BEGIN Task inputs

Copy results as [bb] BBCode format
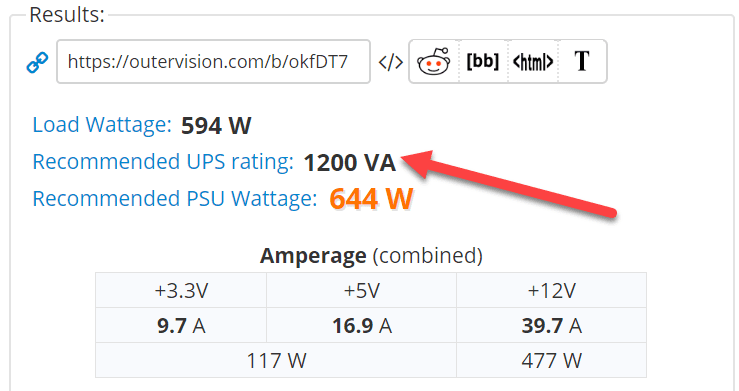This screenshot has width=739, height=391. [483, 61]
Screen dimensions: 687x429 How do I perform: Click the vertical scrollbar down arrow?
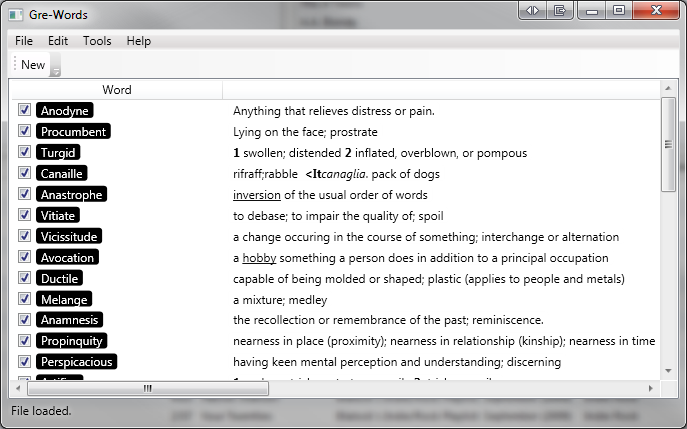click(669, 372)
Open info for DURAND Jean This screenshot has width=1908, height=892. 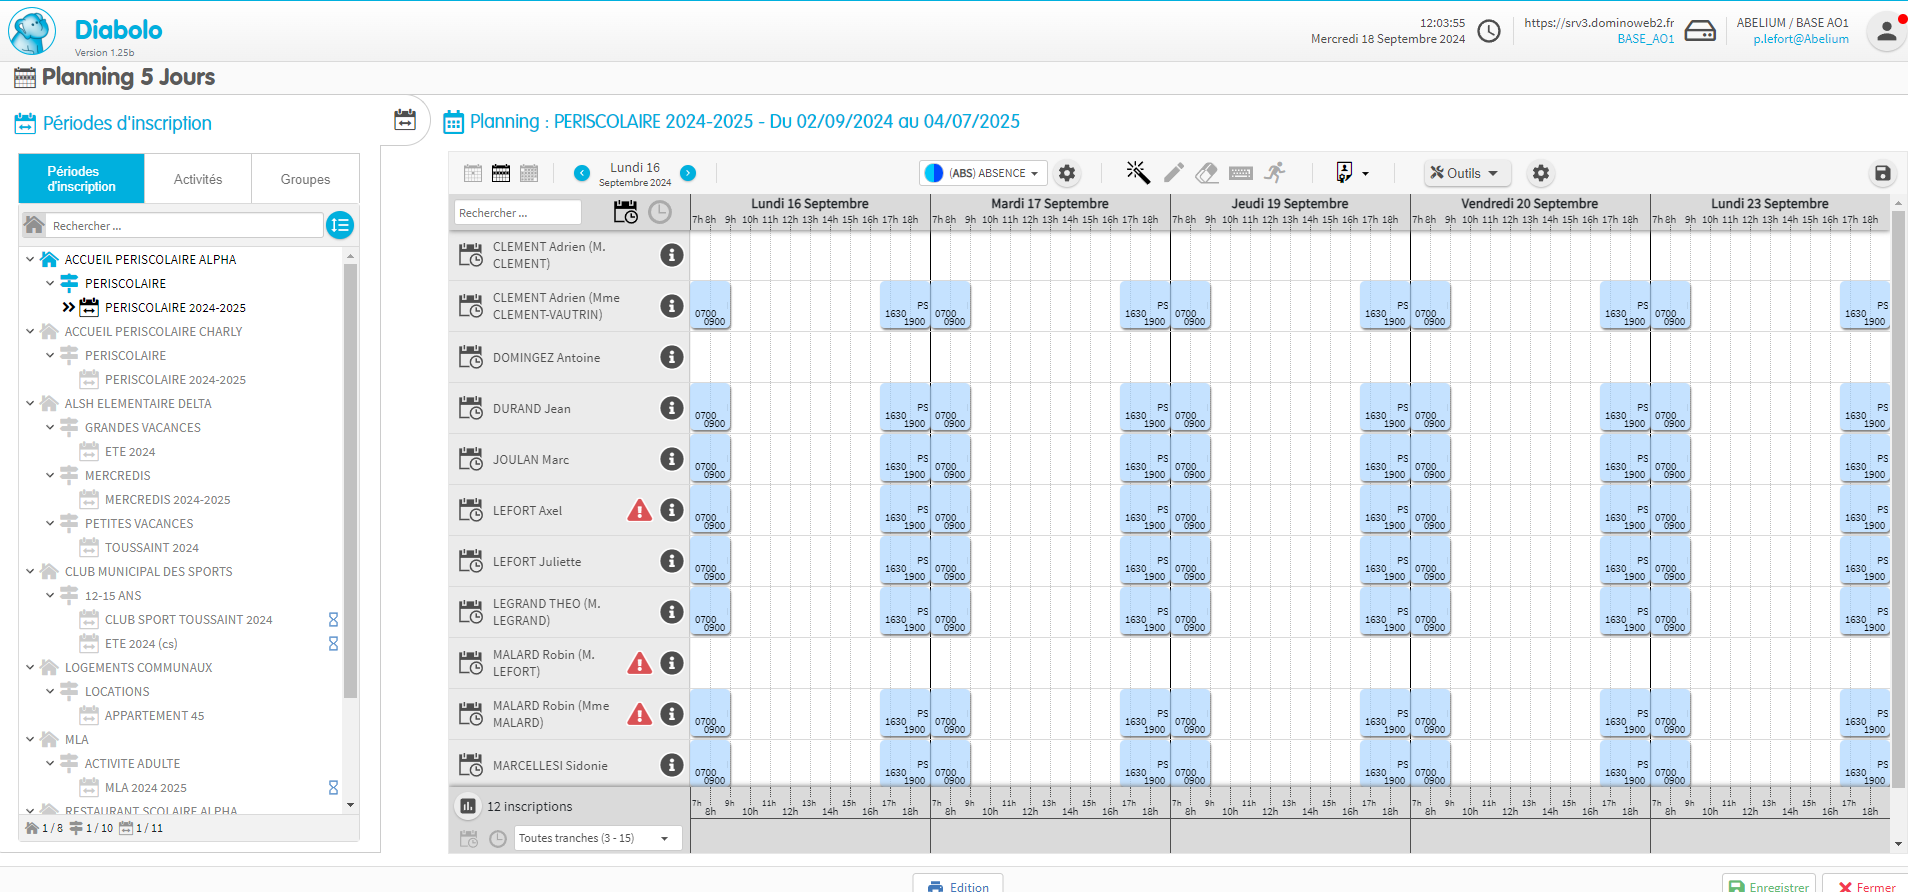point(672,408)
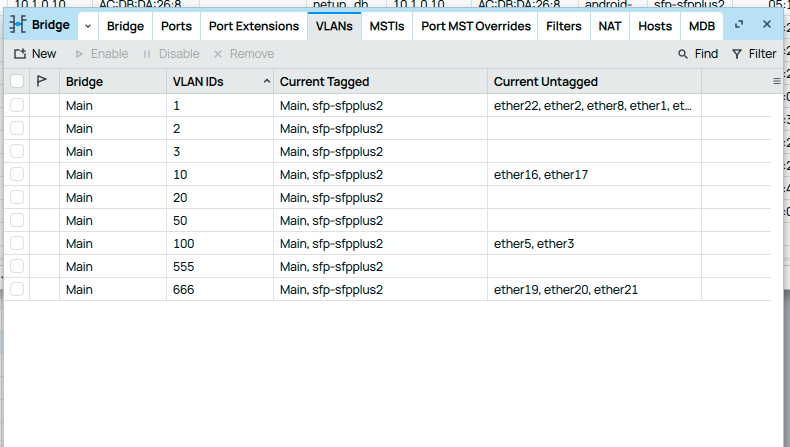Screen dimensions: 790x447
Task: Click the Disable pause icon button
Action: (147, 54)
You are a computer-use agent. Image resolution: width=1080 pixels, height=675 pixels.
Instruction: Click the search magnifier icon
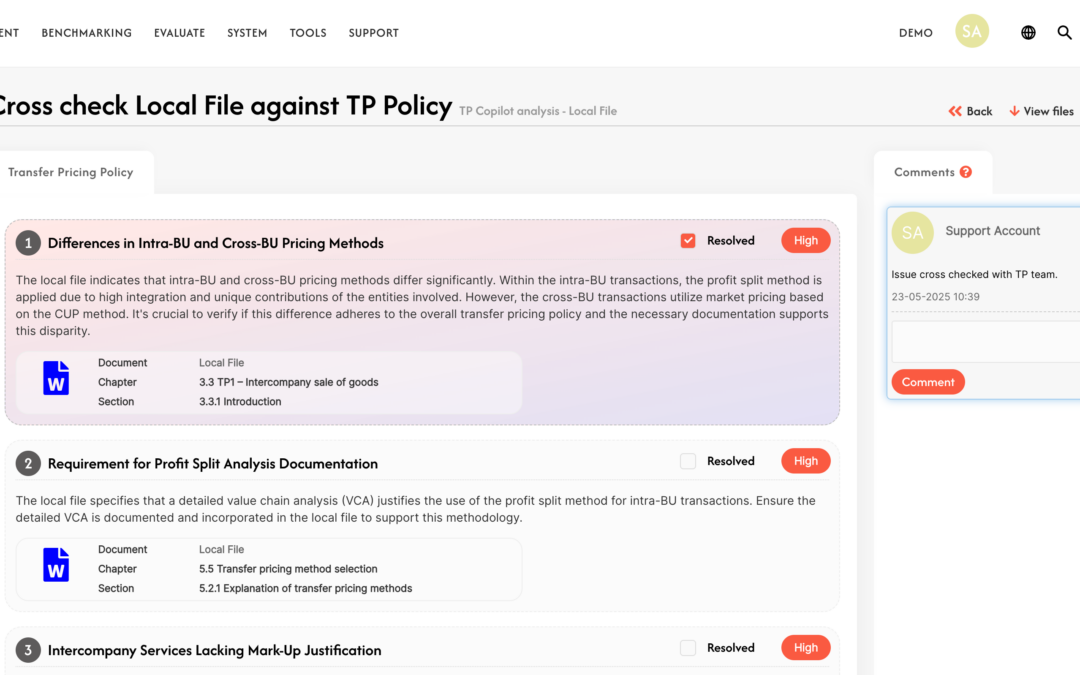(1064, 32)
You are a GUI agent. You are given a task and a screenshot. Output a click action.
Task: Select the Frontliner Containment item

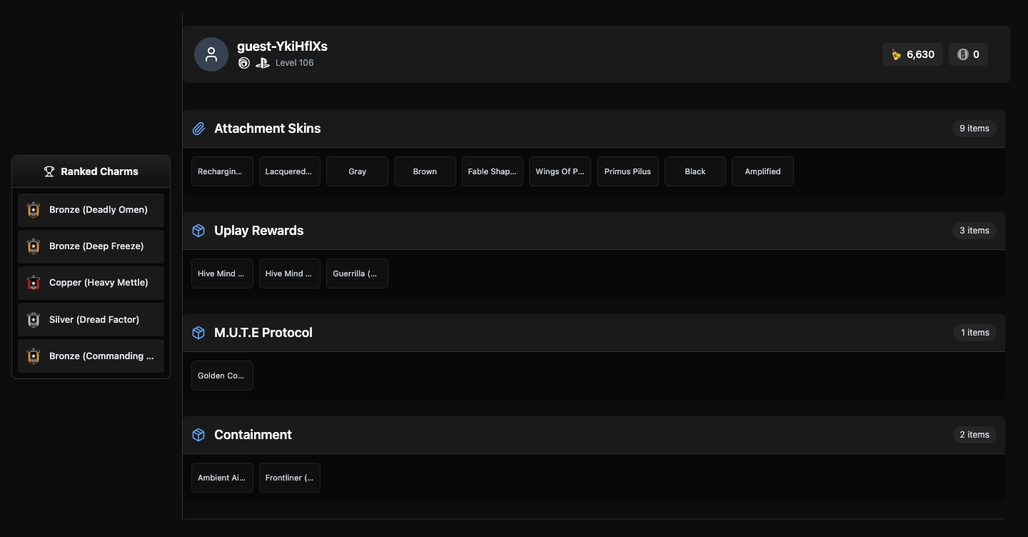click(290, 478)
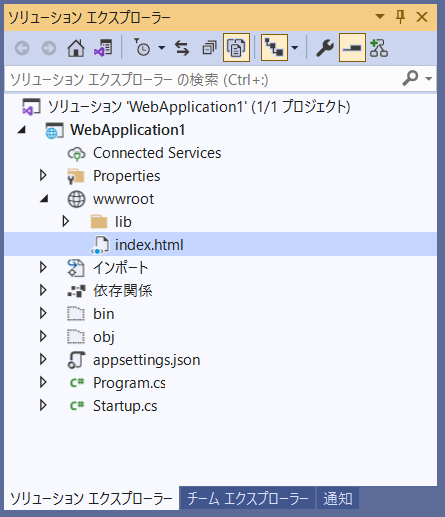Click Sync with Active Document icon
Image resolution: width=445 pixels, height=517 pixels.
click(x=182, y=49)
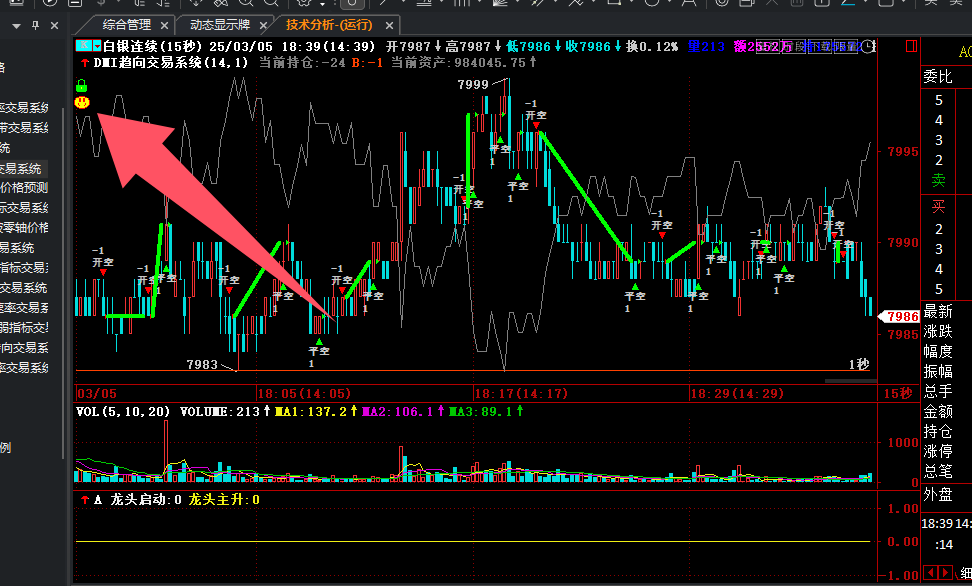Viewport: 972px width, 586px height.
Task: Click the 下载 button in chart header
Action: tap(820, 46)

END Task inputs

* Exercise requirements
Each line above that contains the word "agent" should be copied.

* Exercise answer
You are a computer-use agent. Image resolution: width=1080 pixels, height=675 pixels.
You are a GUI agent. You are given a task and a screenshot. Output a click action.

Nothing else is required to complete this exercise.